The eroding insider-outsider boundaries fostered by our expanding digital infrastructure are also upsetting political strategists. This past weekend’s progressive Stop Watching Us rally
against NSA spying began as a progressive anti-NSA rally, but Libertarian groups insisting that they should be included just days prior to the event crashed it. The resulting “joined-hands” dissent against government excess triggered a controversial, pre-rally blog post
by writer Tom Watson, who urged some of the biggest names in civil liberties and digital freedom of information to stay home rather than march with political outsiders: “[Progressive] organizers trade their own good names and reputations to stand alongside—and convey legitimacy to—a [Libertarian Party] that opposes communitarian participation in liberal society and rejects the very role of government itself.” Critics of Watson’s column accused him of working against political compromise.
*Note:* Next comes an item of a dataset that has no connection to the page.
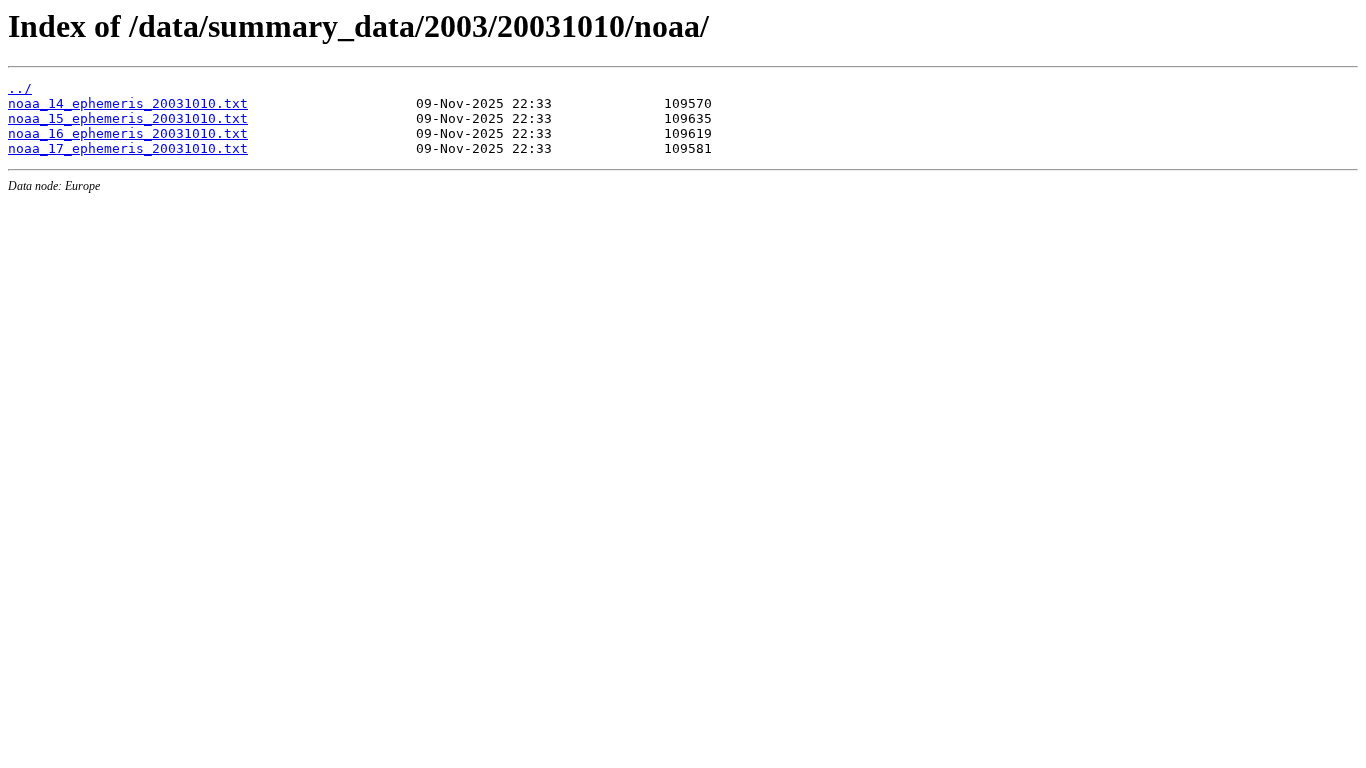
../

Supporters, though, suggested that the Libertarians were intentionally crashing a political party not meant for them but unavoidably open, thanks to the digital political infrastructure that makes insider strategy secrets—and organized surprise—ever-harder to handle on all levels. (An informal data survey of marchers revealed that crashers mixed in with political compromisers from all sides of the political spectrum.)
Information will always be power, but now more people have it—and increasingly, they’re not always the “right” people, depending on who is drawing the lines. Our 21st-century governance and leadership can no longer depend on old, established norms about what constitutes “proper” levels of public knowledge and who gets to know more. Security clearances? No longer are those at the top of the leadership pyramid that can control access—nor the conversation.
What really makes the Snowden leaks so provocative—and, frankly, so unsettling to so many—has less to do with Edward Snowden and much more to do with the power of our digital tools to flip who’s out and who’s in—across society.
“The outsiders are peeking in and moving in, and they are here to stay,” says Tufekci. That
is the big story to watch. Each new Snowden leak is just another wake-up call about how profoundly our digital tools are redefining the balance of power, big and small.